Mentre Reid raccoglieva il fascicolo e lasciava in fretta la sala, gli altri si scambiarono un’occhiata veloce prima che Aaron riprendesse la parola per assegnare a ciascuno un incarico. “Morgan, Prentiss, voi interrogate le prostitute nella speranza di trovare notizie sulla nostra vittima. O su eventuali altre scomparse e non denunciate direttamente. David, tu vieni con me al motel dove è stato ritrovato il corpo. JJ, appena Garcia scopre qualcosa aggiornaci subito.” Detto questo tutti si alzavano per avviarsi a portare a termine i propri compiti. Ma la voce di Jennifer bloccava Hotch.

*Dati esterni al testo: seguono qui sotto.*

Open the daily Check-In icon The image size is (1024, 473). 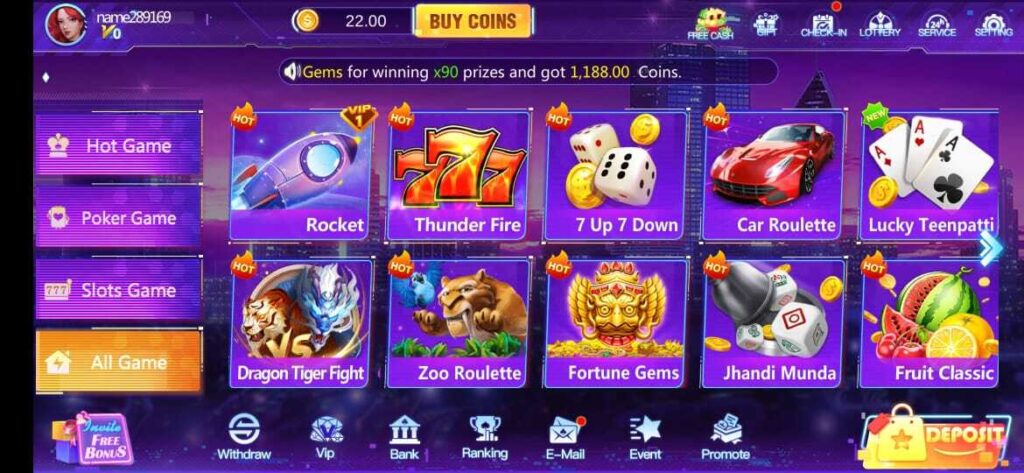(823, 24)
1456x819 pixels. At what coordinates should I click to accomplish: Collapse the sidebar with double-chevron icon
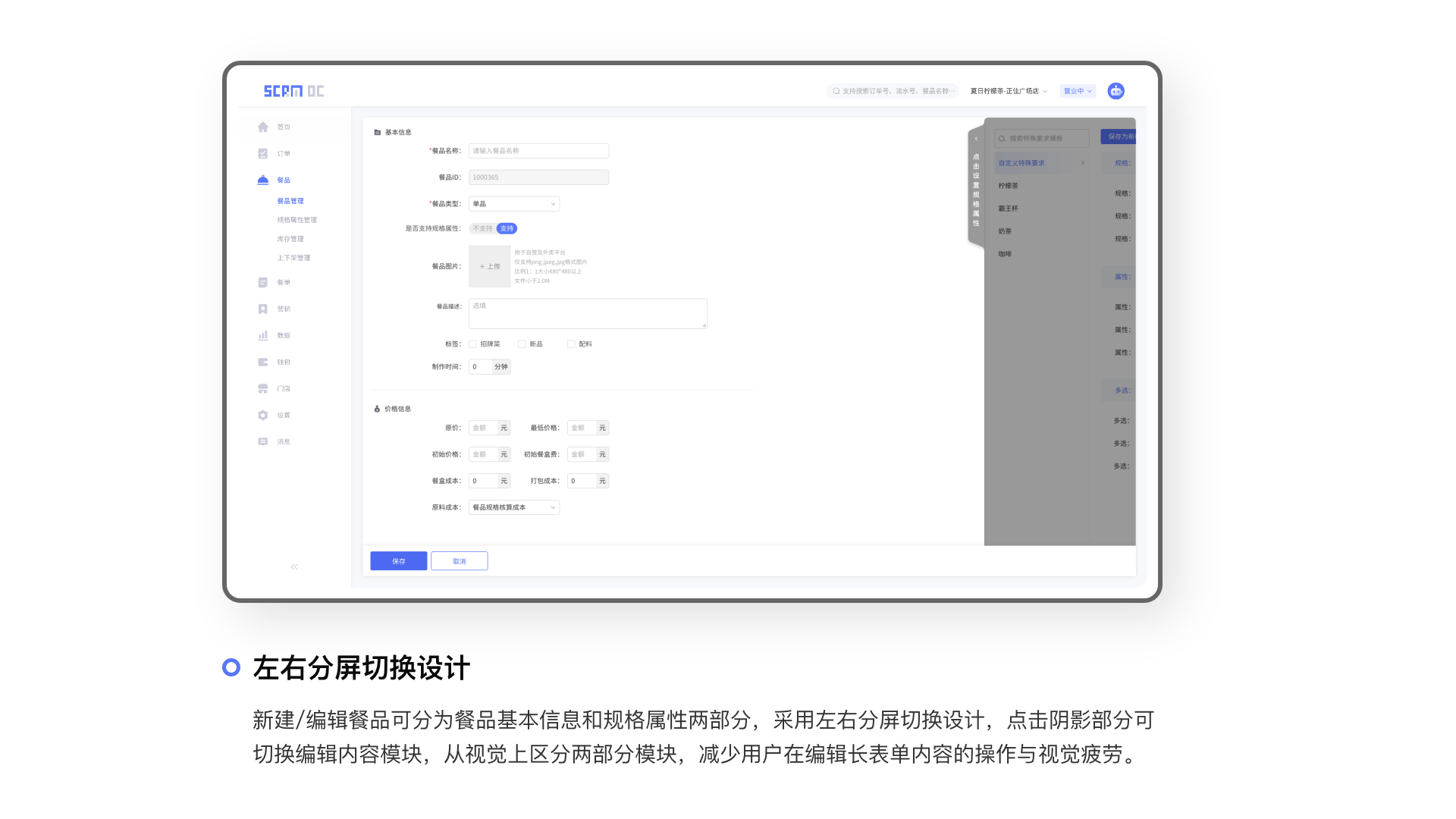(294, 567)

“E Spence?” si era accorta che per lui non c’era nessun incarico. Tutti si voltarono a guardarla, non riuscendo a capire il perché di quella domanda. Aaron la guardava intuendo perfettamente a cosa si riferisse. Dopo averci pensato un po’ le rispose.
"Dagli tempo..." lei fece un cenno del capo in risposta all'uomo e quando tutti furono usciti dalla stanza JJ si ritrovò sola con i suoi pensieri. E con le sue preoccupazioni.